──────── Exercise inputs

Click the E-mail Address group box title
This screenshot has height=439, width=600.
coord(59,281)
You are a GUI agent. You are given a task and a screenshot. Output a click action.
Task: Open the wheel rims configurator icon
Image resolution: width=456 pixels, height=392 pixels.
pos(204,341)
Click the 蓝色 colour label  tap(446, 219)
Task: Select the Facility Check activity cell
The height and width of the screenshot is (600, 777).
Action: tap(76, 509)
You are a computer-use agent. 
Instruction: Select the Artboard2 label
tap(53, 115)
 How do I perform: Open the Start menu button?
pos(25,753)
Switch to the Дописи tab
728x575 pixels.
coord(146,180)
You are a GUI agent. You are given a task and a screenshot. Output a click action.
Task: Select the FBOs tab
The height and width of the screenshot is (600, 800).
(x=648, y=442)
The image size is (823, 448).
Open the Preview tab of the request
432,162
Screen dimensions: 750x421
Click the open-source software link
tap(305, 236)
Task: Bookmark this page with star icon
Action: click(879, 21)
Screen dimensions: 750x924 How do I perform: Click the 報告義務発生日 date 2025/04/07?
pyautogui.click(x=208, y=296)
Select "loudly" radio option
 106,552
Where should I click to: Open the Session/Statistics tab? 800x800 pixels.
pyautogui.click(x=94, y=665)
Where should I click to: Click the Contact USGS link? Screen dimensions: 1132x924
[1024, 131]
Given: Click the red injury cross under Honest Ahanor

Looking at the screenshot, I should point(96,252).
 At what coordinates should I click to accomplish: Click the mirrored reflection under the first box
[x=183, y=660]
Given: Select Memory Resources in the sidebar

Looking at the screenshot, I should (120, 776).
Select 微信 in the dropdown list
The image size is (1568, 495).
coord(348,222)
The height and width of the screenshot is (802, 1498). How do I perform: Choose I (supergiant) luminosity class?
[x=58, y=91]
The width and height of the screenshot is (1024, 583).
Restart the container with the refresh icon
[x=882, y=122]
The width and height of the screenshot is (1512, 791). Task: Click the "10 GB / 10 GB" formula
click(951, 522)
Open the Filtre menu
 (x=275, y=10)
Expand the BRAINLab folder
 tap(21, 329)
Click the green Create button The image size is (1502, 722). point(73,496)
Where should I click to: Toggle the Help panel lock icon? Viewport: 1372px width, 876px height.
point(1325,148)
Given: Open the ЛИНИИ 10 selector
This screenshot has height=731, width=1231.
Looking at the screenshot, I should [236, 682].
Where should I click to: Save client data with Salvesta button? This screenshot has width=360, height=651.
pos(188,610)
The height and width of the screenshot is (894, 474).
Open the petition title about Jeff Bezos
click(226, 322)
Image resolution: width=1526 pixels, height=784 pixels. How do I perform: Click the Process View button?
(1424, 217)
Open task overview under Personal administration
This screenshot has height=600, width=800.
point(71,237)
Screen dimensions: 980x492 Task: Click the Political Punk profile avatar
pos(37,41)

────────────────

:: Instructions to follow ::
Could you type out every entry again exactly as it stands?

:: Final answer ::
Click the E-mail Address group box title
This screenshot has height=439, width=600.
coord(59,281)
You are a GUI agent. You are given a task and a screenshot. Output a click action.
Task: Open the wheel rims configurator icon
Image resolution: width=456 pixels, height=392 pixels.
pos(204,341)
Click the 蓝色 colour label  tap(446, 219)
Task: Select the Facility Check activity cell
The height and width of the screenshot is (600, 777).
Action: tap(76, 509)
You are a computer-use agent. 
Instruction: Select the Artboard2 label
tap(53, 115)
 How do I perform: Open the Start menu button?
pos(25,753)
Switch to the Дописи tab
728x575 pixels.
coord(146,180)
You are a GUI agent. You are given a task and a screenshot. Output a click action.
Task: Select the FBOs tab
The height and width of the screenshot is (600, 800).
(x=648, y=442)
The image size is (823, 448).
Open the Preview tab of the request
432,162
Screen dimensions: 750x421
Click the open-source software link
tap(305, 236)
Task: Bookmark this page with star icon
Action: click(879, 21)
Screen dimensions: 750x924 How do I perform: Click the 報告義務発生日 date 2025/04/07?
pyautogui.click(x=208, y=296)
Select "loudly" radio option
 106,552
Where should I click to: Open the Session/Statistics tab? 800x800 pixels.
pyautogui.click(x=94, y=665)
Where should I click to: Click the Contact USGS link? Screen dimensions: 1132x924
[1024, 131]
Given: Click the red injury cross under Honest Ahanor

Looking at the screenshot, I should point(96,252).
 At what coordinates should I click to accomplish: Click the mirrored reflection under the first box
[x=183, y=660]
Given: Select Memory Resources in the sidebar

Looking at the screenshot, I should (120, 776).
Select 微信 in the dropdown list
The image size is (1568, 495).
coord(348,222)
The height and width of the screenshot is (802, 1498). How do I perform: Choose I (supergiant) luminosity class?
[x=58, y=91]
The width and height of the screenshot is (1024, 583).
Restart the container with the refresh icon
[x=882, y=122]
The width and height of the screenshot is (1512, 791). Task: Click the "10 GB / 10 GB" formula
click(951, 522)
Open the Filtre menu
 (x=275, y=10)
Expand the BRAINLab folder
 tap(21, 329)
Click the green Create button The image size is (1502, 722). point(73,496)
Where should I click to: Toggle the Help panel lock icon? Viewport: 1372px width, 876px height.
point(1325,148)
Given: Open the ЛИНИИ 10 selector
This screenshot has height=731, width=1231.
Looking at the screenshot, I should [236, 682].
Where should I click to: Save client data with Salvesta button? This screenshot has width=360, height=651.
pos(188,610)
The height and width of the screenshot is (894, 474).
Open the petition title about Jeff Bezos
click(226, 322)
Image resolution: width=1526 pixels, height=784 pixels. How do I perform: Click the Process View button?
(1424, 217)
Open task overview under Personal administration
This screenshot has height=600, width=800.
point(71,237)
Screen dimensions: 980x492 Task: Click the Political Punk profile avatar
pos(37,41)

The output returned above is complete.